When they do begin to fail structurally, as often as not, they are allowed to die without intervention. I watched for years, a barn near my home with a pronounced saddle on the main roof line. Over time, and seemingly unnoticed by the farmers, it proceeded to fall in on itself. It was finally finished off by a wet November snowstorm, the wood structure collapsing completely into the stone foundation where it remains to this day.

   It seems to me that barns are all about function rather than esthetics. Gambrel roofs aren’t there to be pretty; they allow a farmer to store more hay in the loft than in a barn with a simple pitch. Cupolas aren’t for decoration, they’re for ventilation.

 Need a new wing to the structure? Build what you can, paint it with whatever pigment you have stored in the loft somewhere. What’s most important is that the new building will serve as a shelter for whatever new equipment or livestock you need to be housed.

Barn on Bear Cub Road

I think it is this pragmatic approach to construction that makes barns visually interesting to non-farming folk.

Now all of this having been said, I sometimes feel that photographing barns is somehow cheating. It’s fairly easy to create a pleasant image with a barn as an anchor. Not uncommonly, as I round a bend on a country road and find yet another bucolic barn-containing rural scene, I pause and think. Do I really need this image? Will it add anything to the vast archive of similar bucolic barn-containing rural scenes already residing on my external hard drives?
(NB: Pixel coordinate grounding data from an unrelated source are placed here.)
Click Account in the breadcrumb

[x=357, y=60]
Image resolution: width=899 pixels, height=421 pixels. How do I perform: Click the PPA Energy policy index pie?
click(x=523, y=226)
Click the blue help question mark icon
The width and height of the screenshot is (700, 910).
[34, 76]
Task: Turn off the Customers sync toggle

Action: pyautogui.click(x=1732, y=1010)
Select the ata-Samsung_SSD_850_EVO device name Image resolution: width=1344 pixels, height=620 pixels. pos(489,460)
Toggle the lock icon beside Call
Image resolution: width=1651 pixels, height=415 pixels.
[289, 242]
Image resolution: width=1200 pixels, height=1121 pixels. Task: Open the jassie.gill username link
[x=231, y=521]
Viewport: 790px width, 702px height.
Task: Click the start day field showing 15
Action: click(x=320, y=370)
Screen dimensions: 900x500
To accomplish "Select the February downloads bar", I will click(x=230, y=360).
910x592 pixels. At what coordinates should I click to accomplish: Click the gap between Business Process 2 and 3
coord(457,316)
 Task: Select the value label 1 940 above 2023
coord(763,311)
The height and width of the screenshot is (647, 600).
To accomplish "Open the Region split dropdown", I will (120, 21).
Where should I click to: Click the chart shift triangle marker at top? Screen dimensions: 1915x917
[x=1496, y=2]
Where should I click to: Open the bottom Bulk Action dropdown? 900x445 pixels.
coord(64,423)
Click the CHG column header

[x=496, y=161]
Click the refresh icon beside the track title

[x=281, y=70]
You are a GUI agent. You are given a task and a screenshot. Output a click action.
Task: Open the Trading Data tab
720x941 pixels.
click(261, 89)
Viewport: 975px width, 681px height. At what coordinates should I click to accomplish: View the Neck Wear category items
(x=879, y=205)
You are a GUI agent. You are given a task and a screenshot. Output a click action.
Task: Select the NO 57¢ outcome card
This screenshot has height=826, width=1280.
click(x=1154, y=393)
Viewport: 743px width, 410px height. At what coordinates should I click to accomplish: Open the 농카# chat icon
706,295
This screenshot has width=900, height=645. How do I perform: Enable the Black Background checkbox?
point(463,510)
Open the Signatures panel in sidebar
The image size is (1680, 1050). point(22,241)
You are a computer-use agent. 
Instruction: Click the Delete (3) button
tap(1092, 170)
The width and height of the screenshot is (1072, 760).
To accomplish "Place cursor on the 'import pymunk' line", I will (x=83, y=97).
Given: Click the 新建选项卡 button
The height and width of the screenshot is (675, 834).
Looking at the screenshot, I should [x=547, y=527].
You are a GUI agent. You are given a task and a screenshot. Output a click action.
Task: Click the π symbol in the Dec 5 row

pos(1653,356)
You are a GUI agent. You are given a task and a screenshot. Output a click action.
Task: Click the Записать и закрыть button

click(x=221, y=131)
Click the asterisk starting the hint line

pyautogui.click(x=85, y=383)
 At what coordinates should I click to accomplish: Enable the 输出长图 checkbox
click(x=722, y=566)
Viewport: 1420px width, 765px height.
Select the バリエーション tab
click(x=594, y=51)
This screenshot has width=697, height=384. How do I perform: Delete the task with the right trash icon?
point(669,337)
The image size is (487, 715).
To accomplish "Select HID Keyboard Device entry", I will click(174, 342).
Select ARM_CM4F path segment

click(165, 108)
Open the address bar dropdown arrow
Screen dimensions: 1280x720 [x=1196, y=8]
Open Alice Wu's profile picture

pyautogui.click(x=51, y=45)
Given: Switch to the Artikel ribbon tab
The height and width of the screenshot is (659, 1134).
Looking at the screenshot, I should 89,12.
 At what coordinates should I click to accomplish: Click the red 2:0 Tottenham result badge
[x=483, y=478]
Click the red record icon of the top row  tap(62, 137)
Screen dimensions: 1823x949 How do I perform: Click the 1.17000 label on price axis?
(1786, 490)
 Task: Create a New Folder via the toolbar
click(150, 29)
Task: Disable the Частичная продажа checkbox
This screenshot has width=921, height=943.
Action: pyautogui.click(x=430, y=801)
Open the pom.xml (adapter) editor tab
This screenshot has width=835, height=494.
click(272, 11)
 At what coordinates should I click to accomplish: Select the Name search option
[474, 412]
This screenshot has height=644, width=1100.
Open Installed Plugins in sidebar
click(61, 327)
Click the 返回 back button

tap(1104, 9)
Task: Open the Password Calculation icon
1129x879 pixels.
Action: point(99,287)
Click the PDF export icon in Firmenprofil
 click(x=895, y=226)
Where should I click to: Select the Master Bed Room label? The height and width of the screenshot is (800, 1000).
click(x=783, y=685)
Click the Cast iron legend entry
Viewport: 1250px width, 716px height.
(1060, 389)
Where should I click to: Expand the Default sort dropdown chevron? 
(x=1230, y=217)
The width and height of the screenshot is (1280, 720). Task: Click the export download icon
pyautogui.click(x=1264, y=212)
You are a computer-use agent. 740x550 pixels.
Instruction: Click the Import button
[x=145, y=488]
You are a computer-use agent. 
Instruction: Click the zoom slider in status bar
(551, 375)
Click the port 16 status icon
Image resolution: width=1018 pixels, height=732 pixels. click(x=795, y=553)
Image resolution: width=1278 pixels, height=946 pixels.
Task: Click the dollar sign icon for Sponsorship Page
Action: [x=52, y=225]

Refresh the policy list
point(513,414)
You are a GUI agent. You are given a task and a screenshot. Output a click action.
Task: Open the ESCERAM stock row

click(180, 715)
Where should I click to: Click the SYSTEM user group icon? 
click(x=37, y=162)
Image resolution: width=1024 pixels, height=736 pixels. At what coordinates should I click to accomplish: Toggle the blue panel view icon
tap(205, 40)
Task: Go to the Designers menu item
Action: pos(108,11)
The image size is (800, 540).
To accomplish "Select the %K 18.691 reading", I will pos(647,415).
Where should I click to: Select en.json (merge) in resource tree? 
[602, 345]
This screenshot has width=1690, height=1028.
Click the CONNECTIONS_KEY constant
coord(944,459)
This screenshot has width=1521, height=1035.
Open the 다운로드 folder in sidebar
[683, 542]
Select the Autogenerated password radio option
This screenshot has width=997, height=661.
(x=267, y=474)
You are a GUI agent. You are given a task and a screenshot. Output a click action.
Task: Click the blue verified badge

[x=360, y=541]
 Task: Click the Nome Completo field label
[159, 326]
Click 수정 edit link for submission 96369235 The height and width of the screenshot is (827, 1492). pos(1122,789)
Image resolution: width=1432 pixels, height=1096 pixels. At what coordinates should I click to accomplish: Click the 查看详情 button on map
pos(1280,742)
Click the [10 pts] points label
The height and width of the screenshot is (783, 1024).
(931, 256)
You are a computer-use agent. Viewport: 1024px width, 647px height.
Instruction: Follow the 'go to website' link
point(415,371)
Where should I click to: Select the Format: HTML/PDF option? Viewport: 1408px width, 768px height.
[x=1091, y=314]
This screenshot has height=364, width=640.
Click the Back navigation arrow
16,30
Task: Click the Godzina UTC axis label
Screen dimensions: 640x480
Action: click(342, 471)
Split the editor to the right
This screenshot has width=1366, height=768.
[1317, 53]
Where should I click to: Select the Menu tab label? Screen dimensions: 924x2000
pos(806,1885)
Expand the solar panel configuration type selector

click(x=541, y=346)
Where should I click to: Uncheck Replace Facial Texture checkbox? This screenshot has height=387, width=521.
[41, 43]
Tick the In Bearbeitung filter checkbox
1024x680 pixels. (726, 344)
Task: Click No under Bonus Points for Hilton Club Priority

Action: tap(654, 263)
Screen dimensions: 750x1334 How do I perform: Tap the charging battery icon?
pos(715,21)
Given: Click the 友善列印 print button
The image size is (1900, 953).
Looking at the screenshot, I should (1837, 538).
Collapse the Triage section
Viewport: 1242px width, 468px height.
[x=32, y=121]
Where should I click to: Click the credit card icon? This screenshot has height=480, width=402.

Shouldn’t I be looking for more novel and challenging subjects?

  Oh, but what the hell, it’s just another file for the hard drive.

Gettysburg Barn

The Gear that I use: Fujifilm S-5

 

 

 
 

Daffodil and Motorcycle

  As I have mentioned before in this space, the camera bodies that I utilize include the Nikon F-Mount system cameras. I have always preferred the ergonomics of the Nikon based cameras to their Canon counterparts. For me, these digital bodies, in particular, the professional level models have the best user interfaces on the market.

    This is all personal preference: Canon, Pentax, Sony, and Olympus all make systems with compelling features and good quality imaging chips, and I have used many of them in the past.

  Among the cameras made with the Nikon F-Mount, were cameras made by Fujifilm. I have always thought that there is something special about imagers designed by film manufacturers (Kodak makes imagers also, now used in high-end digital backs). The Fuji that I use is an S5,  a modified Nikon D200, with Fuji firmware and a unique sensor that gives it a wide dynamic range.

   Originally designed for the wedding industry to capture the bright whites, and dark tones in the attire of a typical bride and groom, it work very well for landscape situations where the light range is broad, or the color is particularly intense. The sensor has two sizes of photodiodes for a total of 12 million pixels arranged as a honeycomb.

   There are 6 million larger pixels that are responsible for most of the imaging duties. The addition 6 million small pixels are utilized to allow the camera to record very bright whites. They are set at a lower gain than the large pixels and thus don’t burn out with very bright scenes. The sensor layout increases the apparent resolution of the camera from the expected 6 Mp to more like 8-10 MP still lower than the resolution of many current DSLRs. Even so, I have printed images from my S5 as large as 20”x 30” which were happily accepted by professional art buyers without complaint.

  The camera has a small but dedicated following, who believe as do, I that the images produced by the Fuji have a unique tonality, and film-like quality, unlike other competitive products, in large part because of the unique sensor design.

   Fujifilm has not announced a successor to this camera. The dream of Fuji aficionados would be a true 12 MP (12 million small pixels, 12 million large pixels) full frame body built on the D-700 chassis. In the mean time, I’ll keep using the S5.